This morning I got home about 6 am from my workout, and I was blogging about my rough day yesterday. It is always good to see how any situation can diffuse so much with some rest and time. As I recounted my repairman experience, I was aware that it had lost some of the energy and I was grateful.
As I wrote I had my music playing.
I began to sing along with Welcome To Our World. This song has deep meaning as it is one that was sung at Len’s funeral. It always kind of stops me in my tracks as I can feel the memory in my heart and I can hear the promise-filled words. And then two songs later was Amazing Grace. I sang along and teared up. Yes, another song from Len’s funeral. And as I was getting ready to head to the office In Christ Alone came on. Can it be? Three songs that we sang in our grief five years ago now play within 30 minutes time on my Pandora.

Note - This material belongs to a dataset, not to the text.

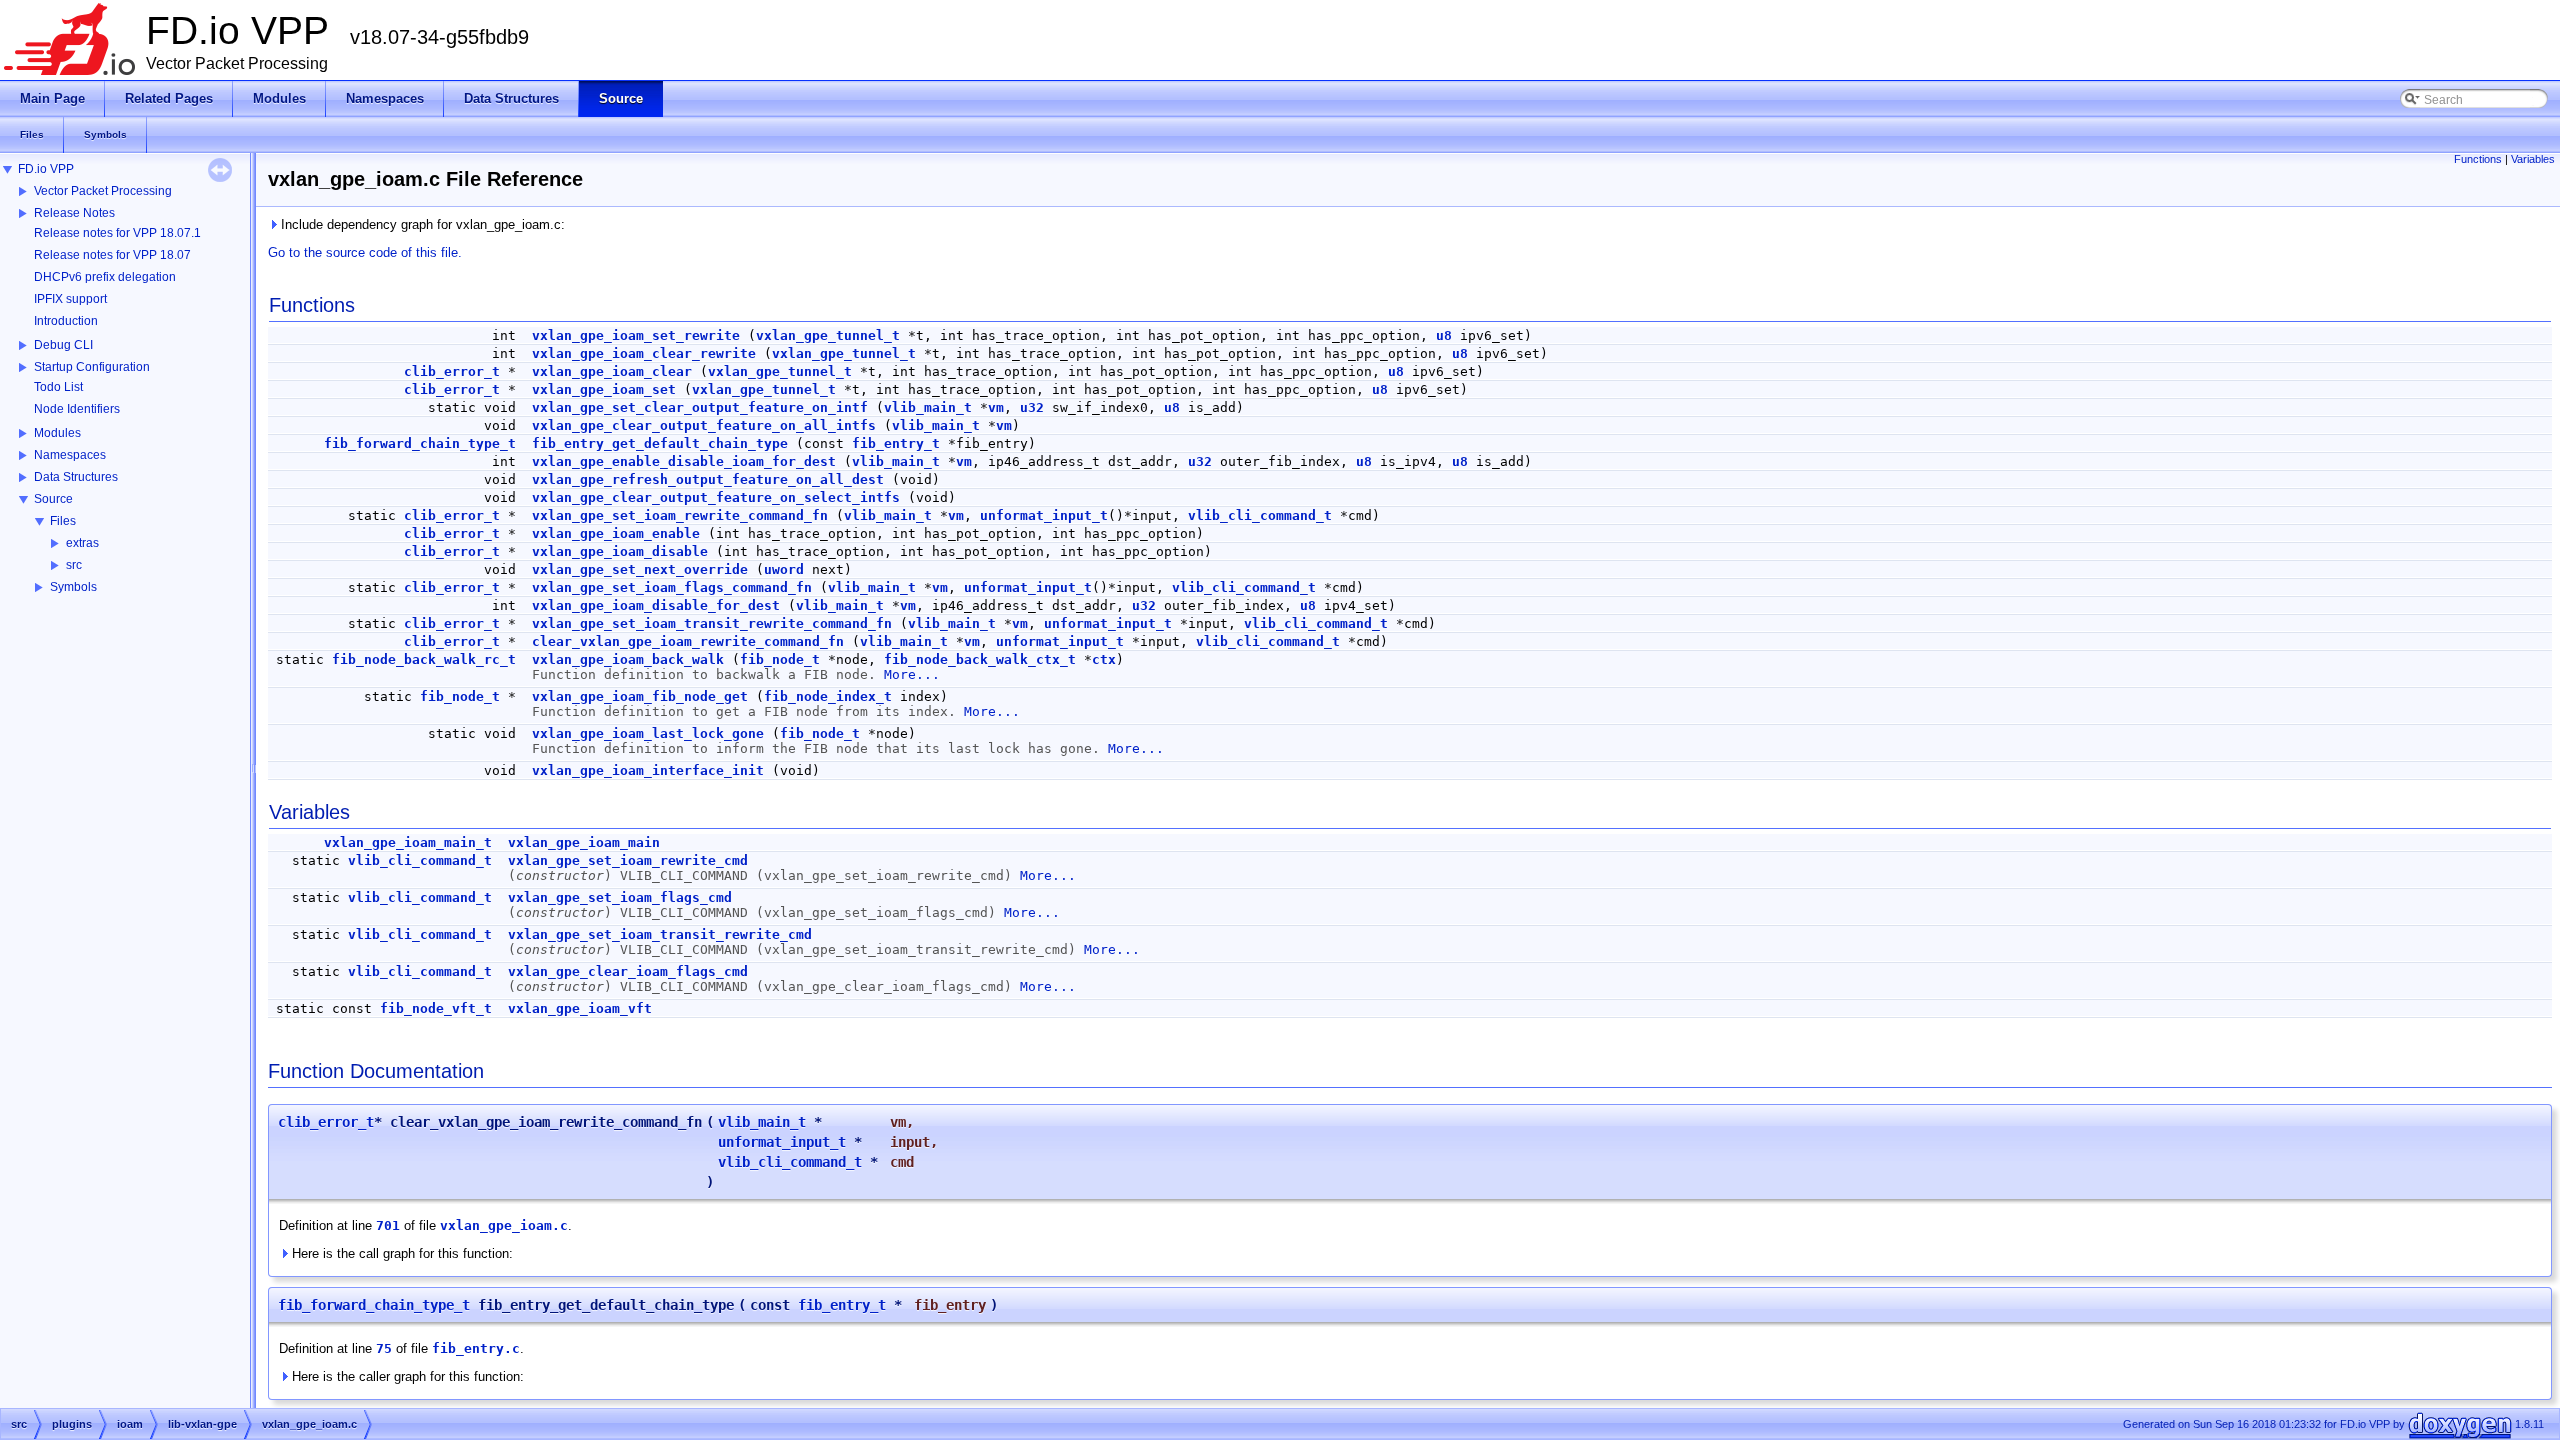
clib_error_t (452, 371)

I had to smile. Comfort and Joy. These words have marked my Christmas season and this year I prayed that I would be very aware of God’s provision of both. This morning felt like the perfect gift of both the comfort and the Joy of the promises brought in each of these songs. The Joy of God’s gift to me in my home as I prepared for the day. The timing of having Len’s son Noah overnight and feeling how Len’s life continues through this handsome, funny, spontaneous, caring, loving, extravagant college-age kid. It was a sweet perfect moment where God met me and reminded me how much He cares. I will carry that close in the coming days!